Who wants to be a multi-million television audience attractor?

ITV1 demonstrated to advertisers last week that the much-maligned dinosaur excels at delivering audiences in the millions

In fact, getting it right to the nearest hundred is quite hard. According to ITV’s autumn presentation to advertisers last week, the answer is 241. That sounds a lot, particularly when many households can still receive only four or five. But it’s a vast underestimate, according to Ofcom’s review of the Communications Market 2005. It puts the figure at over 370 – not counting all the time-shifted “+1 hour” variations.

Ofcom says that, at the end of May, satellite offered 352 TV channels (not counting time-shifted ones, regional versions of BBC1, BBC2 and ITV1, interactive services and pay-per-view channels), up from 272 in 2003. Last year Ofcom issued no fewer than 156 new channel licences, three-quarters of them in the entertainment, shopping, sport and adult genres.

Maybe ITV meant what we might call “proper” channels, though even that is hard to define these days. But what is clear is that the pace of change in the digital world is speeding up, in TV, radio, the internet and telecoms.

Ofcom’s annual review shows there are now more households with broadband internet than dial-up connections, while revenue from mobile phones has overtaken that via traditional landlines. Every month, 250,000 homes – equivalent to a city the size of Sheffield – are installing digital TV, while radio listeners are tuning in via their TV set, their computer, their DAB receivers and their mobile phones. Even Trevor Baylis’s famous wind-up radio is going digital from the autumn, when you’ll be able to buy a DAB/FM receiver with three power sources – mains, batteries and the clockwork mechanism as back-up!

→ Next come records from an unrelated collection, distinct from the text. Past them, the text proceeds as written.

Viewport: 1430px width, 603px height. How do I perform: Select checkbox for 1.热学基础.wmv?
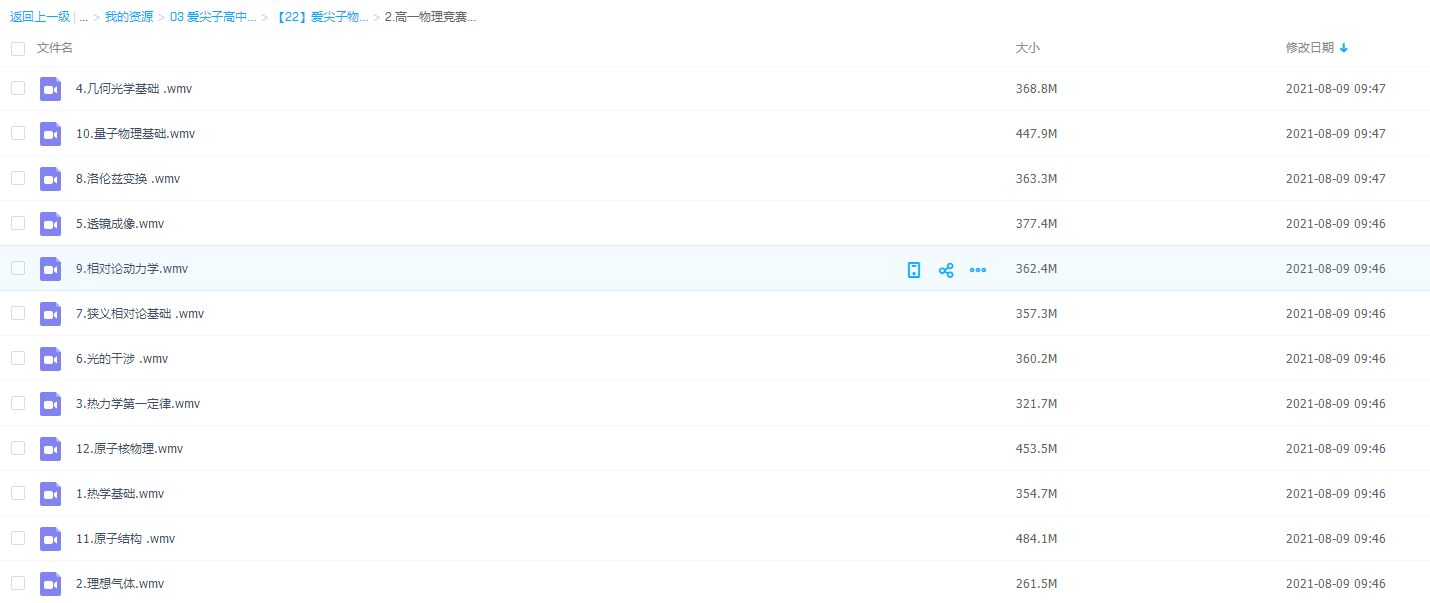tap(18, 493)
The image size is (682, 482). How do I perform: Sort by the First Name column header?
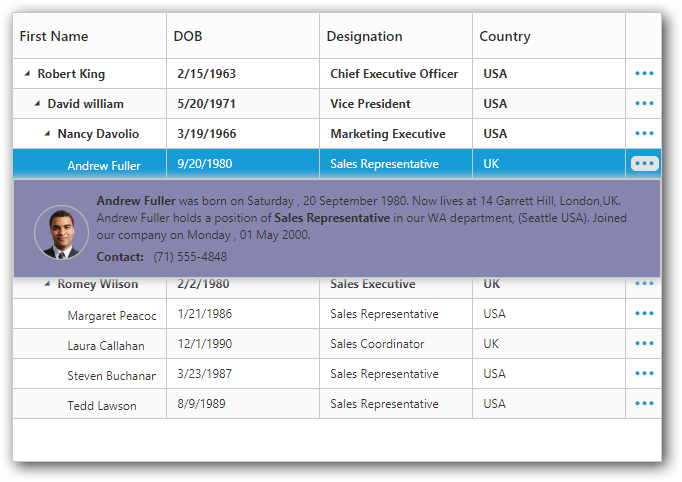(x=54, y=36)
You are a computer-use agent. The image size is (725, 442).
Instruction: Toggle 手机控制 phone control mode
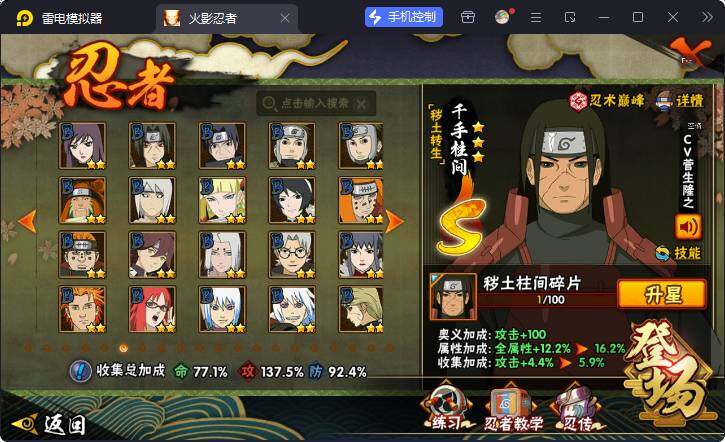click(x=404, y=18)
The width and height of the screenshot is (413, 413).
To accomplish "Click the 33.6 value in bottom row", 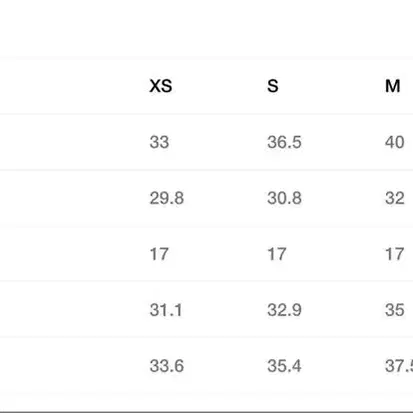I will [x=166, y=366].
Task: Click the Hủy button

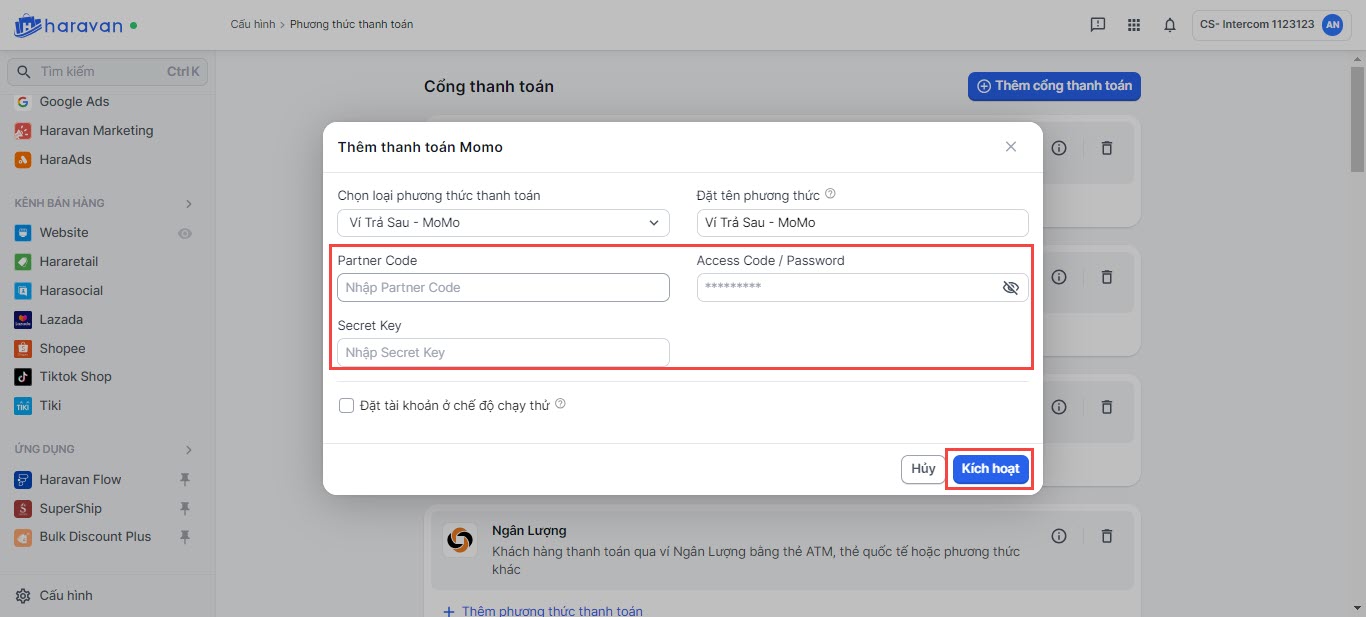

The Ofcom review also reveals that 62 per cent of homes now have digital TV, up from 53 per cent in the first quarter of 2004. Its chief operating officer, Ed Richards, predicts that satellite, cable and terrestrial will soon face competition from a new platform – TV via broadband. As if to confirm the point, BBC3 is premiering its comedy series The Mighty Boosh on the internet, a week before it is broadcast.

This is making life more difficult for the existing broadcasters, not least for ITV, which hasn’t covered itself in glory in recent years. Melvyn Bragg’s five-part series, The Story of ITV, which ended this week, was a fascinating reminder that for most of its 50 years, ITV has been successful at combining commercial success with public service programming – drama, documentaries, news, current affairs and arts.

If Bragg glossed over the managerial mistakes of recent years – not least the infighting between Carlton, Granada and United Media, and the sacrificing of News at Ten – that is understandable. The series, as he admitted in the final sequence, was conceived to remind people of ITV’s achievements, at a time when most people are concentrating on its deficiencies. Hardly a month goes by without a news story proclaiming a “worst ever” Tuesday, Thursday or Saturday for ITV1. On Sunday, The Independent on Sunday found a new variation – “ITV1 suffered its worst-ever monthly audience slump last month in homes equipped with Freeview”.

ITV has gone on the offensive, spelling out just what fragmentation in the digital world means for advertisers – far fewer programmes that deliver audiences in the high millions and many that hardly deliver an audience at all. And guess which channel still delivers the vast bulk of the big audiences? ITV.

Last week, in the old LWT studios on the South Bank, ITV set out to reconnect with its advertisers. Chris Tarrant hosted a special charity edition of Who Wants to Be a Millionaire?, director of programmes Nigel Pickard unveiled its autumn programme line-up – focusing on “banker” drama and entertainment shows – and director of programme strategy David Bergg graphically demonstrated that ITV is still the only commercial broadcaster that consistently delivers multi-million audiences.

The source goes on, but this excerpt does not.